The real winners of this topsy-turvy arrangement, the Syrian and Iranian foreign ministers, Walid Mualem and Manouchehr Mottaki, watched the ceremony in parliament from ringside seats.
Also present was a low-ranking US delegations led by Congressman Nick Rahall, a Democrat from Virginia of Lebanese origin. Two other prominent Western officials there were French foreign minister Bernard Kouchner and the European Union’s Javier Solana.
The occasion marks five disturbing developments for the United States, the West and Israel:
1. The new government about to be formed in Beirut will be headed by majority leader Saad Hariri, who until now led the ruling anti-Syrian coalition.

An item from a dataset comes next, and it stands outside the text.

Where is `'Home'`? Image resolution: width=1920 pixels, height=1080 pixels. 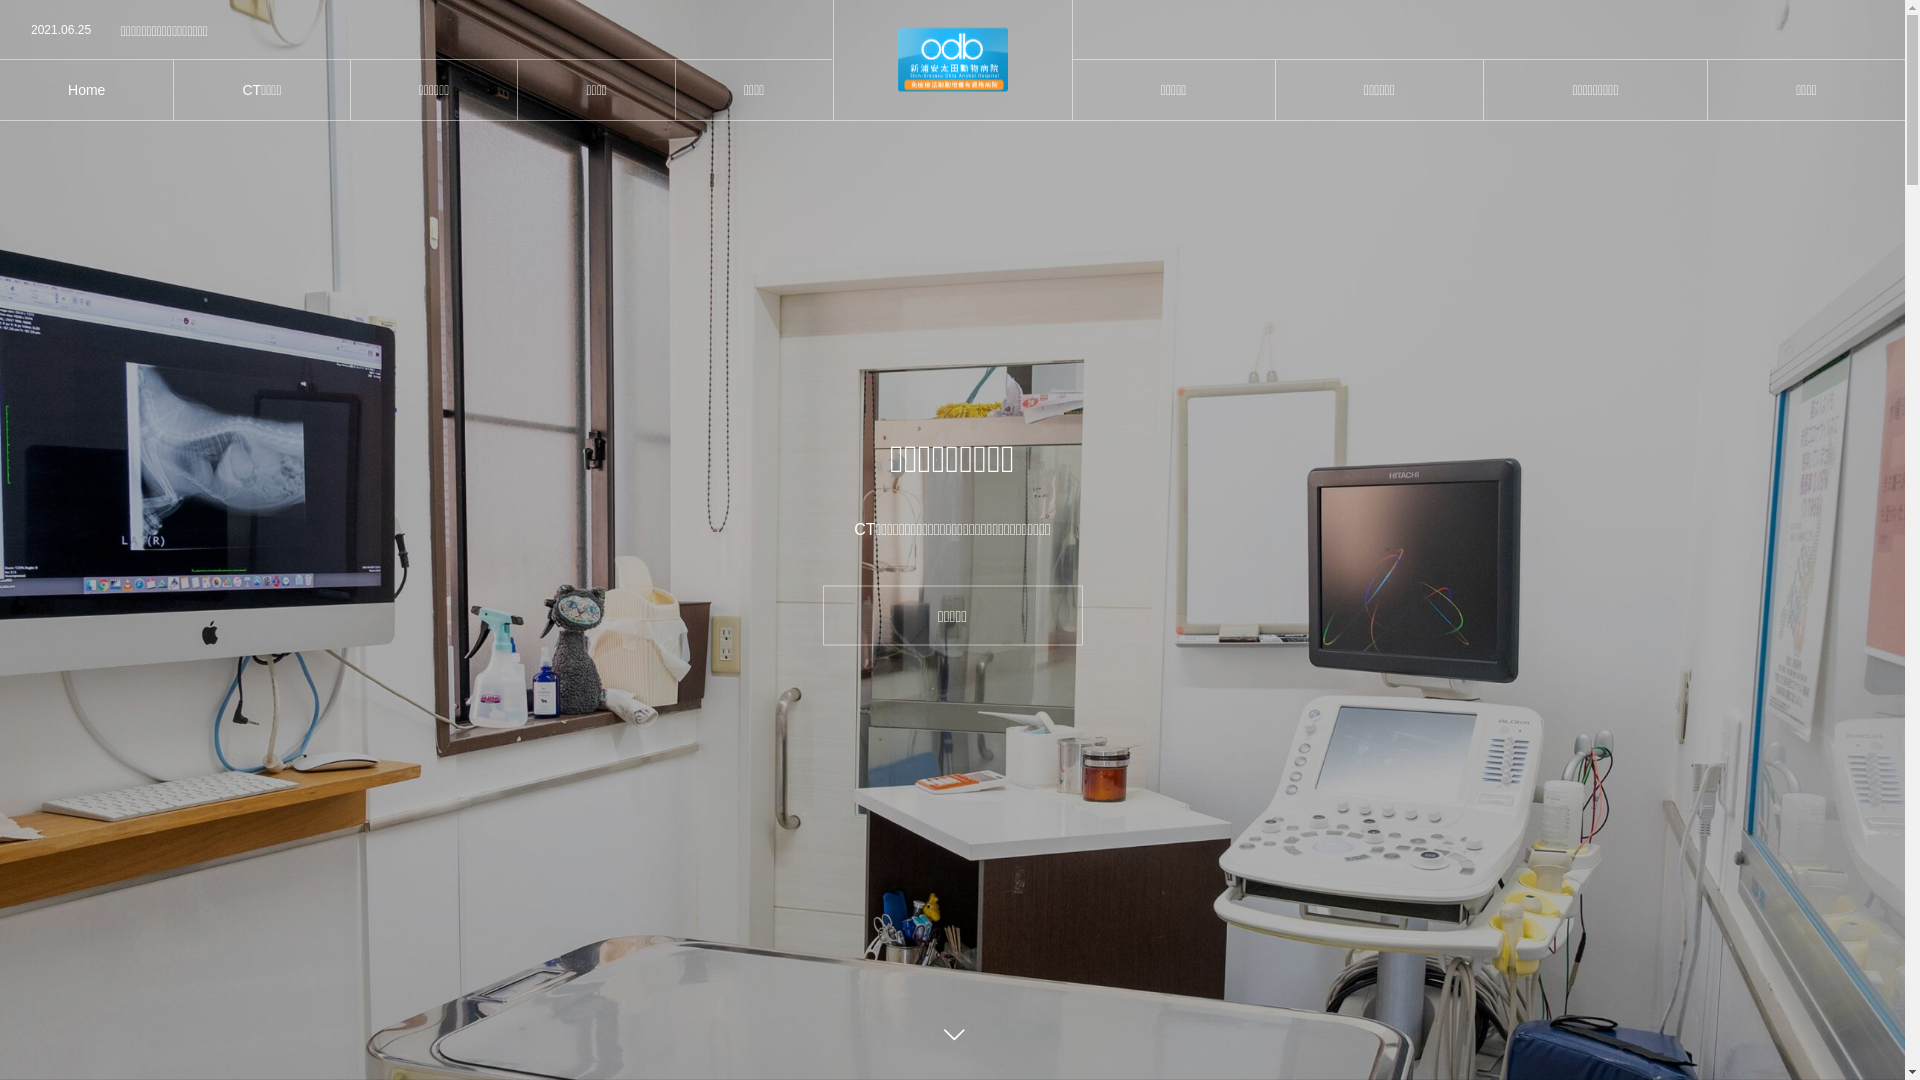 'Home' is located at coordinates (85, 88).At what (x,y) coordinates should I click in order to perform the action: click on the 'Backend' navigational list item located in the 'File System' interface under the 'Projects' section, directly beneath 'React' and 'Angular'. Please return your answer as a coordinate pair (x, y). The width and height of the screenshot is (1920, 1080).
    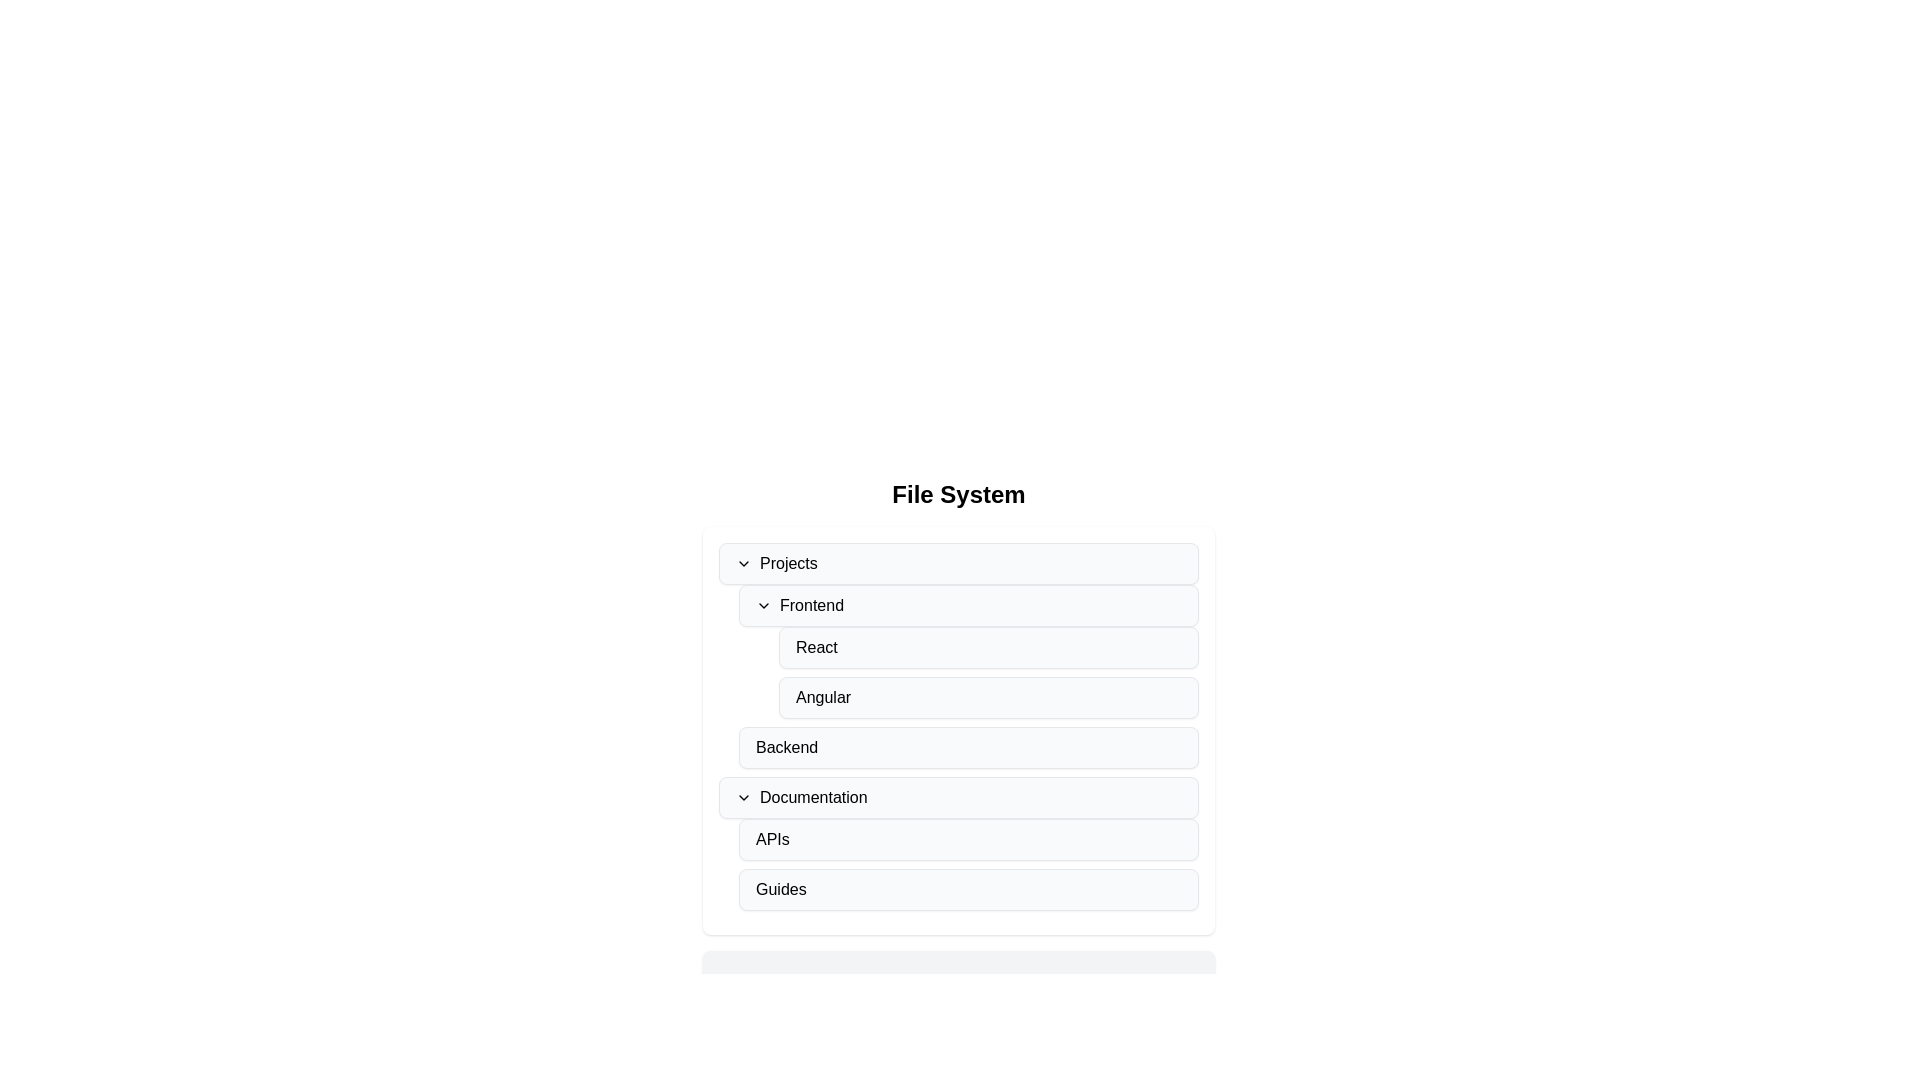
    Looking at the image, I should click on (786, 748).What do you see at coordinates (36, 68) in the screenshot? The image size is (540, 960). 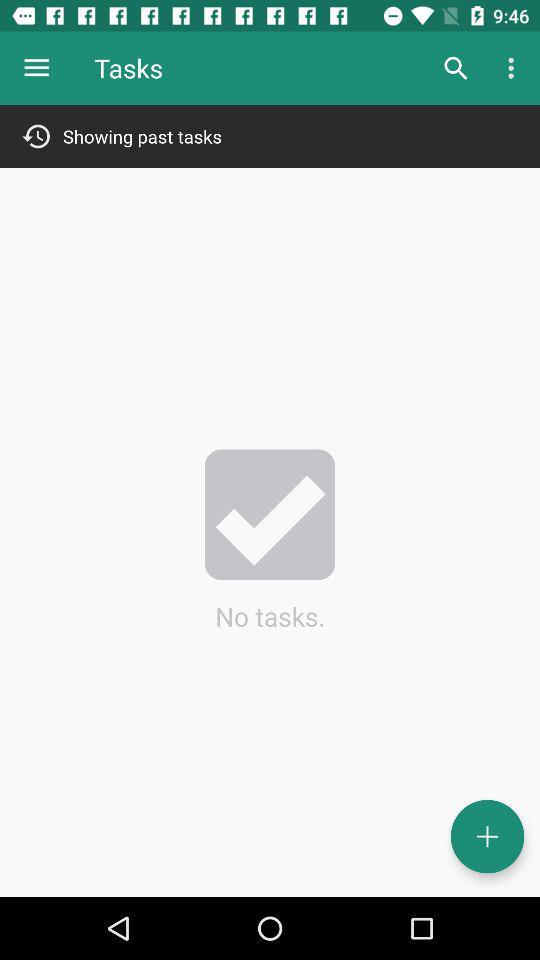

debkafile‘s Middle East sources report that Saad Hariri did not inherit the strong character of his assassinated father, the former prime minister Rafiq Hariri, who was willing to pay the price for ridding Lebanon of Syrian and Iranian influence.
In any case the prime minister’s authority has been pared down by the Doha Accord of May 21, which assigned the Syrian-backed opposition led by Hizballah 11 cabinet seats (compared with the majority factions’ 16) and therefore veto power. The weight of authority has now passed to the president.
2. Hizballah, which the Doha Accord declined to disarm, becomes the dominant military force in the country. The bases and weapons systems of Lebanon’s army, air force and navy will eventually pass into Hizballah’s hands, in keeping with the Iranian model, whereby the Revolutionary Guards is the superior military power in the land rather than the army.
This pattern of a dominant armed force subservient to the clerical establishment rather than the government is one of the dictates of a Shiite regime. To all intents and purposes, the Hizballah five-day coup sets Lebanon on the road to this outcome in Beirut.
3. Lebanon’s non-Shiite communities – Sunni, Druze and Christian – because their factional militias did not stand up to Hizballah, will have to watch the shrinkage of their power and national leverage. An exodus is expected to quickly gain ground.
4. The Tehran-Damascus-Hizballah axis took another leap forward Sunday in Beirut. Israeli prime minister Ehud Olmert’s claim that his peace talks with Syria will eventually contribute to weakening this alliance is clearly without substance.
5. Lebanon under the Suleiman presidency threatens to become the most anti-Israel administration in the Arab world. The new Beirut will find much in common with the Palestinian Hamas and openly reinforce the solid support quietly provided by Hizballah.